Throughout all of her campaigns, Kitty used CPC bidding to ensure she never paid more than she was willing to for engagement from readers. For her, this means referencing the average bids in the BookBub Ad creation form and bidding below the low end of the range — but continuously monitoring ad performance, and increasing the bid if she’s finding that her campaigns aren’t consistently winning impressions. This strategy allows Kitty to stick to her planned budget while ensuring she’s continuing to reach new readers.
Focusing wide
Shifting the focus of her BookBub Ads entirely to wide retailers wasn’t an initial goal of Kitty’s, but a strategy that evolved naturally from watching her ads’ performance over time.
I realized I was seeing organic growth on Amazon without using BookBub Ads.

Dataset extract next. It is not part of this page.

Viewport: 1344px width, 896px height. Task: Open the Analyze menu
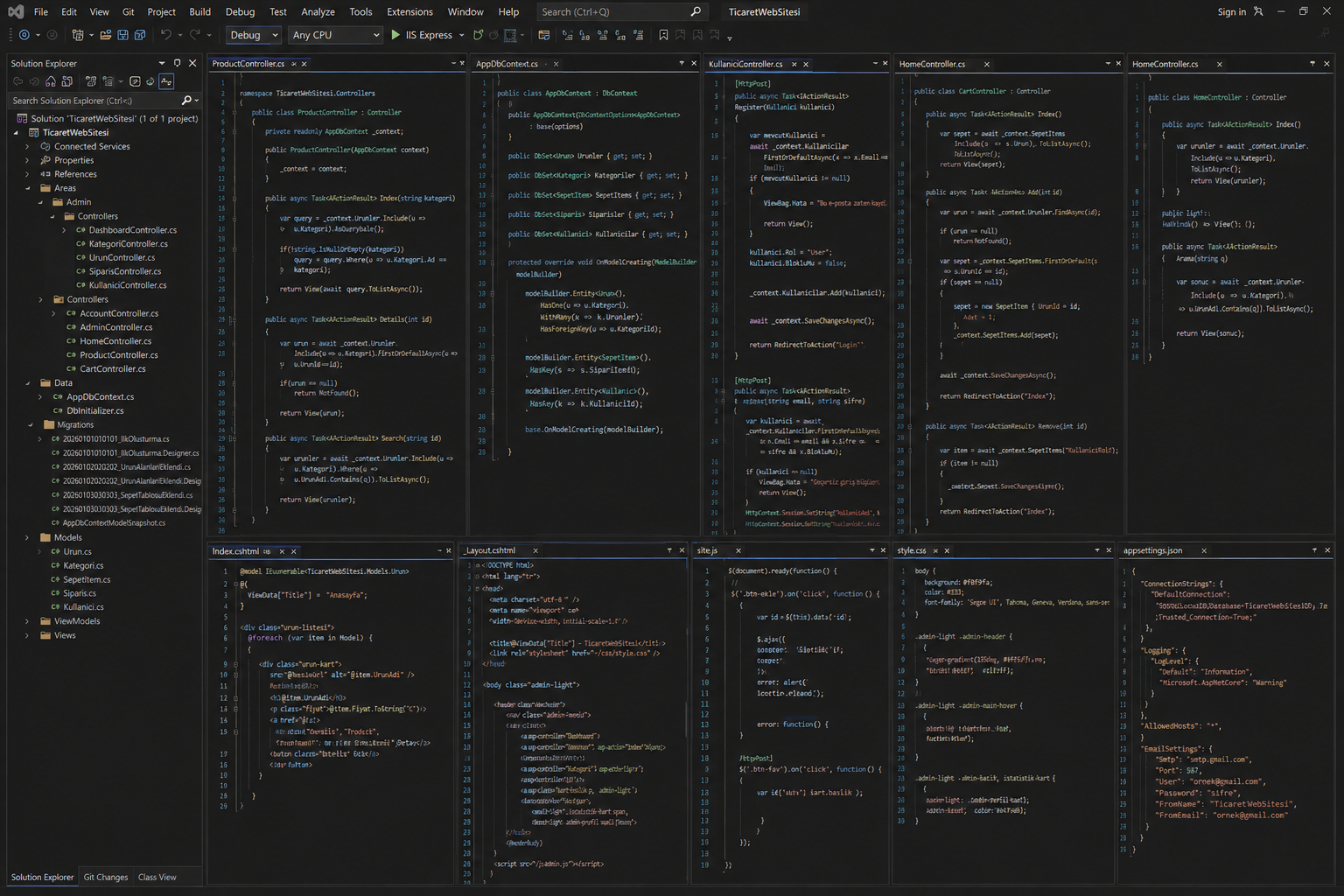click(x=318, y=11)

That led me to focus my ad spend on wide platforms instead. Since I was seeing results on those platforms, I chose to leave Amazon out of my campaigns. For me, BookBub Ads are less about driving Amazon sales and more about expanding my reach beyond Amazon’s ecosystem.
As she began to notice this trend, Kitty stopped including Amazon links in her campaigns, which allowed 100% of her ad budget to be focused on readers purchasing from wide retailers. She continued with her existing strategies for consistent ad refinements, regularly updating her ad images and targeting to continue to improve her campaigns’ appeal to non-Amazon readers.
By doing so, Kitty found that she’s been able to regularly find new readers who aren’t reached by Amazon’s discovery algorithms.
By focusing my spend more intentionally, I know my ads are reaching readers who may not be browsing on Amazon or seeing my books through its recommendation system. Instead, I’m using BookBub Ads to reach those readers directly on other platforms.
Results
Since beginning BookBub Ads in December, Kitty has driven more than 4,000 clicks to her books on non-Amazon retailers, and has reported an improved return on her ad spend to reach those readers. In that time frame, her unit sales on wide retailers increased by over 150%, and her royalties by over 180%.
The key result for me has been more intentional, targeted spend leading to stronger performance outside Amazon. The biggest impact has been improved return on investment across my non-Amazon platforms.
Kitty now regularly runs campaigns that meet — and exceed! — her 0.7% CTR target with an average cost per click of $0.35 (though she frequently spends even less). One thing she notes is the importance of being able to attribute sales, at least directionally:
Tracking performance across multiple platforms is definitely a challenge. I distribute wide through Draft2Digital and Kobo, so I don’t have a single unified view.
What I focus on is the correlation between where I’m spending and where I’m seeing sales. If I increase spend in a particular market or on a specific retailer, I look to see whether there’s a corresponding lift in sales there. I try not to overcorrect too quickly. Sales can fluctuate day to day, and it’s easy to react to noise rather than real trends.
And for any other authors who are looking for ways to increase book sales beyond Amazon, she encourages trying BookBub Ads with a willingness to experiment!
BookBub gives you a lot of flexibility in your creatives, author targeting, and genre selection. At the same time, it’s important to have clear guardrails. Know how much you’re willing to spend, monitor your campaigns closely, and cut ads that aren’t performing. Being able to attribute sales to your spend, even at a high level, is key.
For me, the balance is simple: Set rules for yourself, experiment within those rules, and adjust based on what the data is telling you. That’s how you can make the most of the platform while still enjoying the process.
Kitty Graham writes the Maeve Lynch Knitting Mysteries and documents the experiments behind her author business at The Practical Indie Author, sharing what’s worked, what definitely hasn’t, and the lessons she’s learning while building an indie publishing business in real time.